Automated Weddell Sea iceberg tracking with a machine learning approach applied to SAR imagery

Mauro Barbat1, Thomas Rackow2, Christine Wesche2, Hartmut H Hellmer3 and Mauricio M Mata4, (1)Federal University of Rio Grande-FURG, Institute of Oceanography, Rio Grande, Brazil, (2)Alfred Wegener Institute Helmholtz-Center for Polar and Marine Research Bremerhaven, Bremerhaven, Germany, (3)Alfred Wegener Institute, Bremerhaven, Germany, (4)Federal University of Rio Grande, Instituto de Oceanografia, Rio Grande, Brazil
Icebergs are continental ice fragments ranging in size from few meters to kilometers that may drift far away from their region of origin. Mainly driven by ocean and atmospheric dynamics, drifting icebergs represent a significant hazard for polar navigation and are able to influence the ocean environment around them. Freshwater flux from melting icebergs can locally decrease salinity and temperature, thus affecting ocean circulation, biological activity, sea ice and ---on larger scales--- the climate system. However, despite their potential impact, the large-scale monitoring of drifting icebergs in sea ice-covered regions is often restricted to giant icebergs due to difficulties in accurately identifying and following the motion of much smaller features in polar ocean regions. So far, tracking of smaller icebergs from satellite imagery thus has been limited to open-ocean regions not affected by sea ice. In this study, an automated iceberg motion tracking method based on a machine learning-approach for automatic iceberg detection was applied to 7,146 Advanced Synthetic Aperture Radar (ASAR) images acquired between 2002-2012 for the entire Weddell Sea, Antarctica.

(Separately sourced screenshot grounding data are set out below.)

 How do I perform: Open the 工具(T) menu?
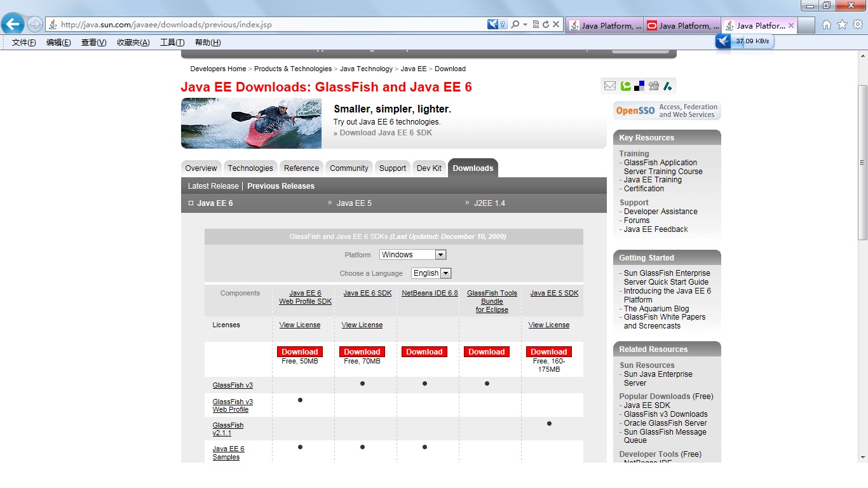[x=172, y=43]

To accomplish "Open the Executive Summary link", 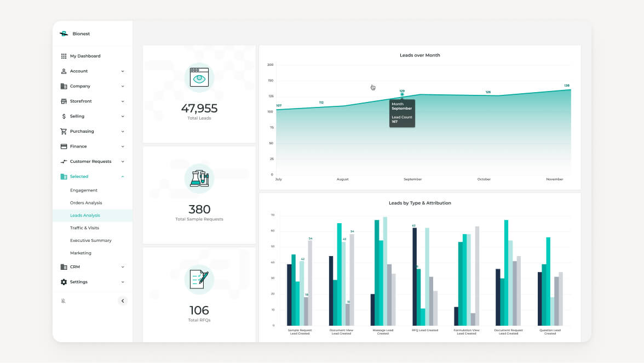I will [x=90, y=241].
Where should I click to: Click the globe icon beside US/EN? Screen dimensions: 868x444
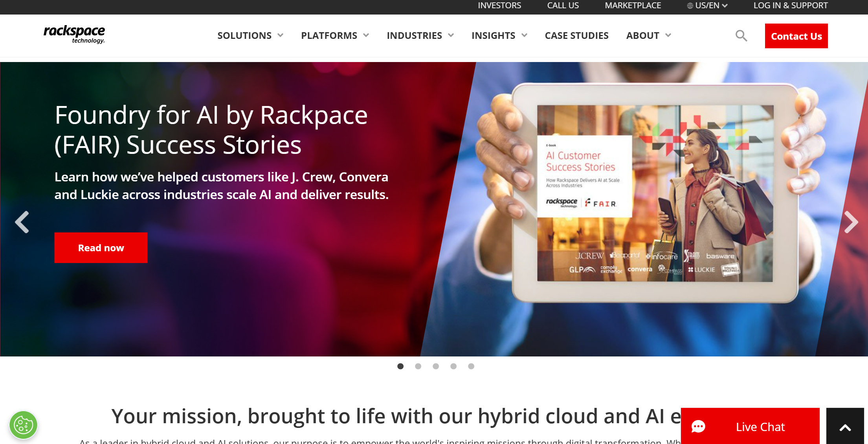tap(690, 6)
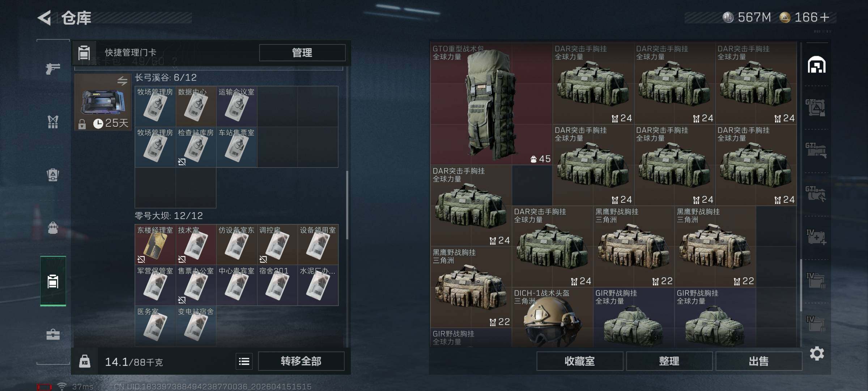Open the weapons category pistol icon

click(x=53, y=68)
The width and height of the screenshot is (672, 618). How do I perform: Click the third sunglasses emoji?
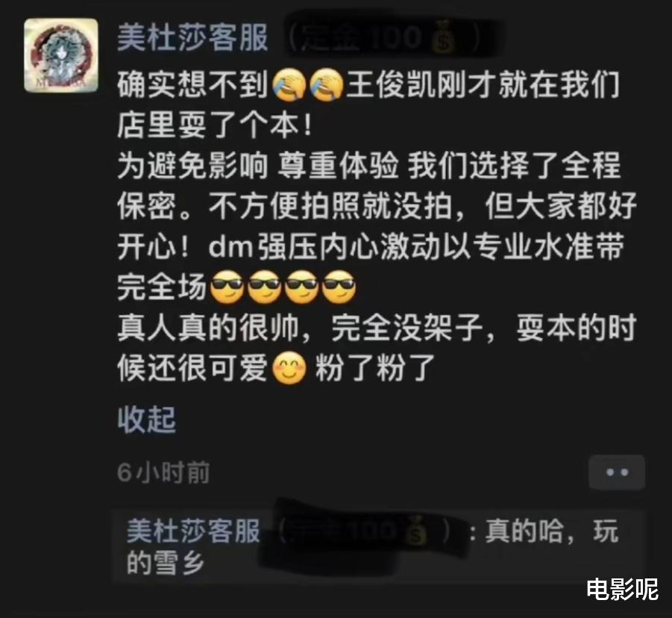[x=302, y=287]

Overall, 415 individual icebergs with surface area between 3.4 and 3,612 km2 were tracked and the main drifting patterns of icebergs of various different sizes in this region could be identified automatically. The majority of the tracked icebergs drifted between 1.02 and 2,679.2 km westward around the continent at an average drift speed of 3.1 ± 4.4 km day-1, following the Antarctic Coastal Current and the Weddell Gyre. It was also possible to estimate an average disintegration rate of 25.9 ± 18.8% for icebergs with drifting times longer than 30 days. Our machine-learning approach is a robust alternative for detection and tracking of highly dynamic objects such as icebergs, even under ambiguous ASAR background signatures. It allows a monitoring of icebergs even in the challenging near-coastal environment, where the presence of sea ice and coastal ocean dynamics usually pose major obstacles for other approaches.